Your religion is beginning to be a matter of observing special days and months and seasons and years.–Galatians 4:10, The New Testament in Modern English, J. B. Phillips, 1972

Paul referred to the legalistic observance of Jewish fasts and feasts, as well as to certain Gentile (Pagan) celebrations.  The key word in the previous sentence is “legalistic.”  Many rituals are inherently neutral; the good or bad of them comes from those who observe them.

I am an Episcopalian and an unrepentant ritualist.  I remember a conversation from the early 1990s.  Some students from the Baptist Student Union at Abraham Baldwin Agricultural College, Tifton, Georgia, criticized formal worship, saying that it consisted of merely going through the motions.  The wording they used suggested that they understood the most sincere worship to be the simplist worship.  They did not grasp that one can go through the motions regardless of whether one has two or thirty-two of them.  And, as Father Peter Ingeman, Rector of Christ Episcopal Church, Valdosta, Georgia, has said correctly, a liturgy is simply an agreed-upon, regular, and predictable pattern of worship.  So anyone who attends a church with an agreed-upon, regular, and predictable pattern of worship goes to a liturgical church.

There is a story, which might be true.  The pastor of First Baptist Church in a county seat town in the U.S. South hosted a community Thanksgiving service.  The local Episcopal priest participated.  At the appointed time, the host pastor introduced the priest:

Now Father Jones from the Episcopal Church will say one of his…written prayers.

The priest walked to the pulpit and said,

Let us pray.  Our Father, who art in heaven, hallowed by thy name….

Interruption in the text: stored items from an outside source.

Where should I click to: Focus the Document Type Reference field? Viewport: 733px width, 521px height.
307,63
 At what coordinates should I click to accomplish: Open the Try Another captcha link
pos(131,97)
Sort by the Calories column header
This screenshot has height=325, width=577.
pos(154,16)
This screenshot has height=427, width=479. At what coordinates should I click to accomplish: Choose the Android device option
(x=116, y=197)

Paul did not write that Christians should no longer observe festivals and keep the Sabbath, although an inaccurate reading of the passage can point in that direction.  Indeed, the interpretation of Galatians 4:9-11 has led to the condemnation of the religious observance of Christmas and Easter.  A textbook example of one variety of Calvinist Jure Divino theology is the following resolution, which the 1899 General Assembly of the Presbyterian Church in the United States, the old “Southern Presbyterian Church,” passed:

There is no warrant for the observance of Christmas and Easter as holy days, but rather contrary (see Galatians iv.9-11; Colossians ii.16-21), and such observance is contrary to the principles of the Reformed faith, conducive to will-worship, and not in harmony with the simplicity of the gospel in Jesus Christ.

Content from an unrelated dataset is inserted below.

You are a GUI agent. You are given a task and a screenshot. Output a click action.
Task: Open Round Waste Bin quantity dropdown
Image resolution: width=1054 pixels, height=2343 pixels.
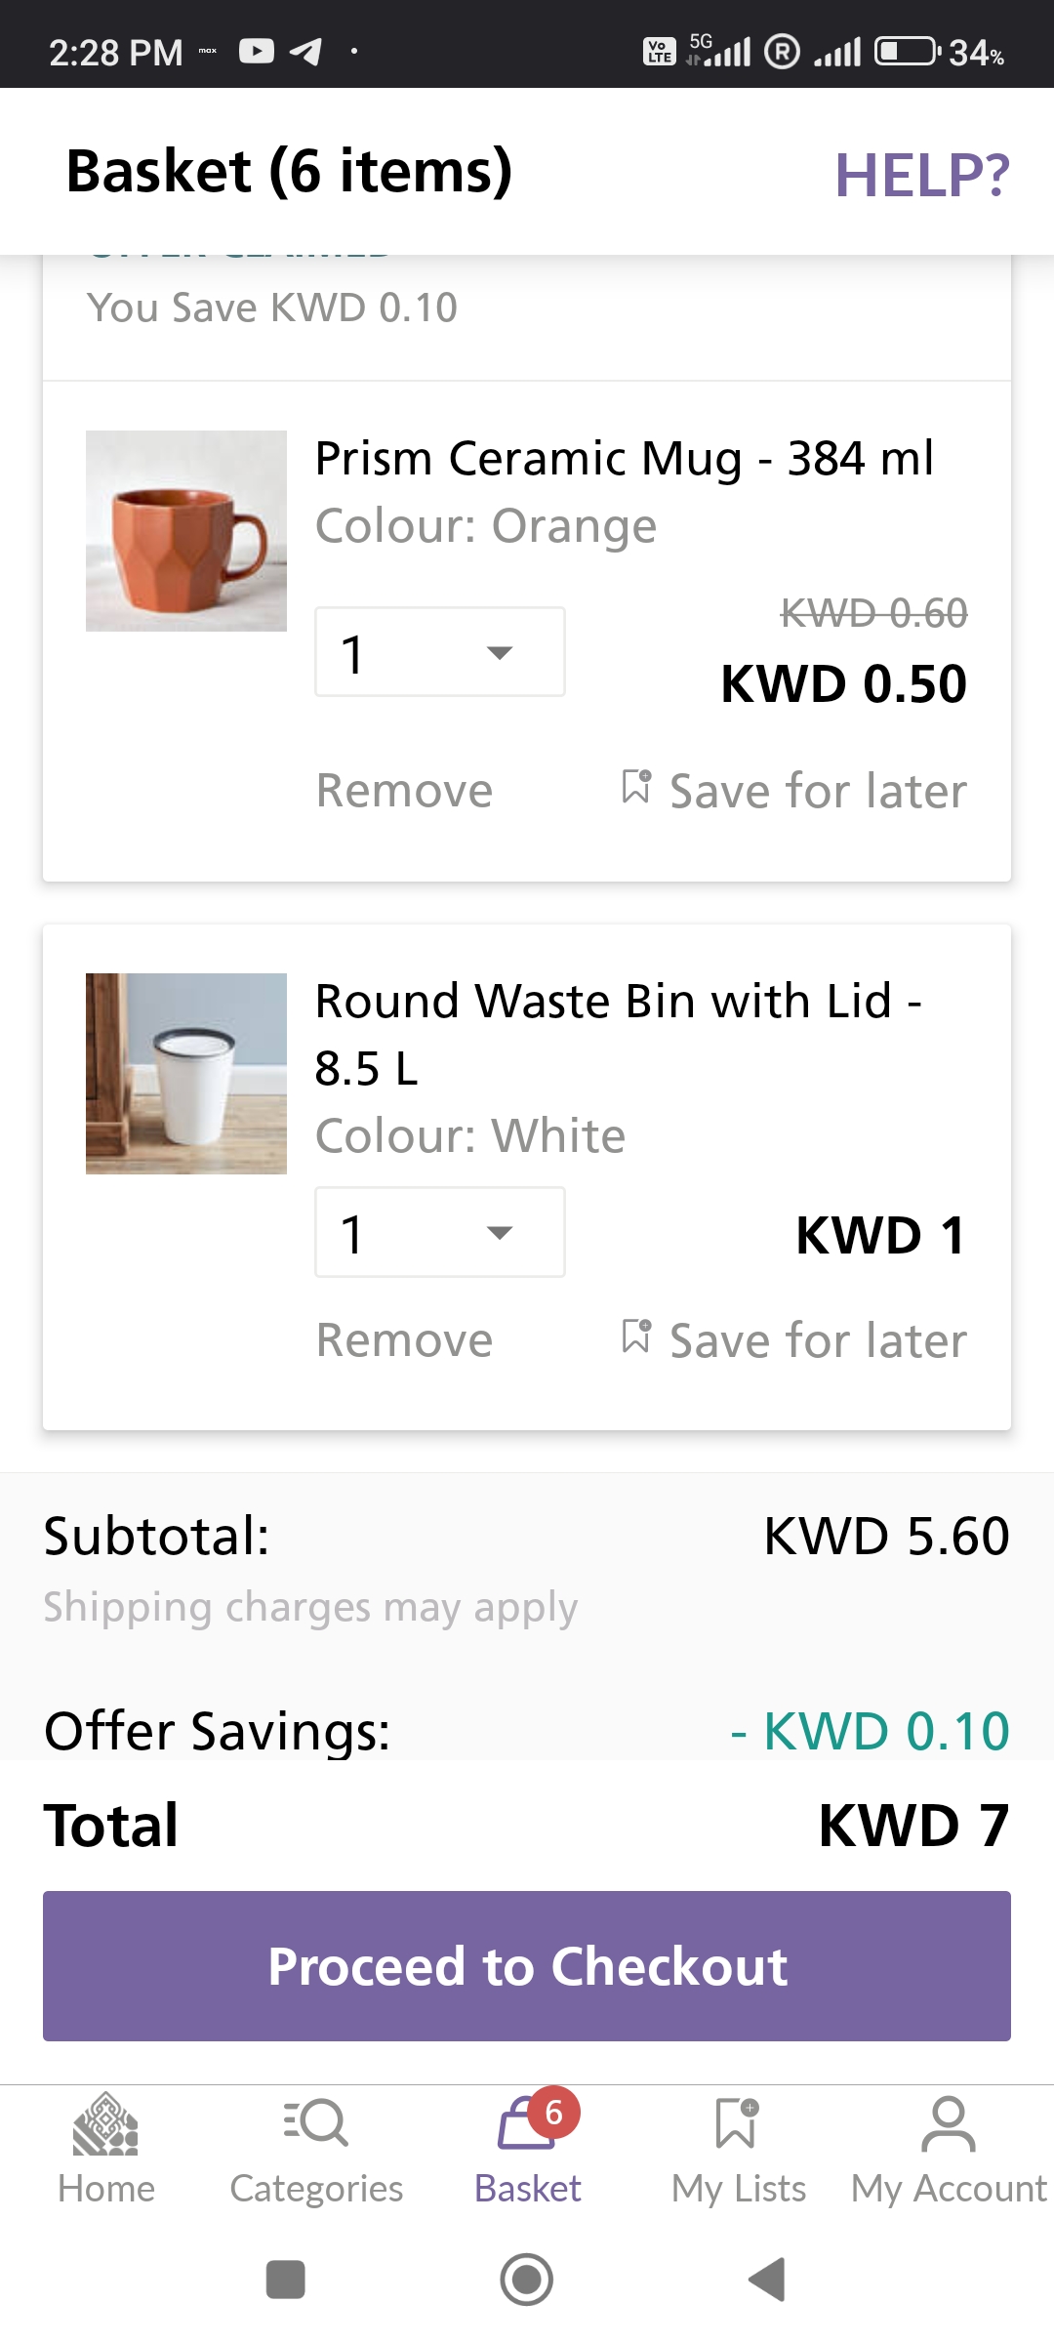[x=439, y=1232]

The Journal of the General Assembly, 1899, page 430

Rituals mark time and transitions.  This time differs from that time, and a certain ritual divides them.  One can argue convincingly, for example, that a couple is (or ought to be) spiritually married prior to the marriage ceremony, but the ritual does define the moment they become married in the eyes of the church, the state, or both.  This is an important distinction in law and society.  And I had become a de facto Episcopalian prior to my confirmation, but now I have a date to observe every year.  (The anniversary of my confirmation is December 22.)  Rituals help with regard to social cohesion.  What separates boys from men, informal couples from married people, lay people from clergy, and students from graduates?  Rituals.  And what gives unique characters to the seasons of Advent, Christmas, the Season after Epiphany, Lent, Easter, and the Season after Pentecost?  Rituals.

Paul meant that one ought not observe certain days then think that one has fulfilled one’s duties.  Religion ought not to consist entirely of such occasions, but they can enrich it.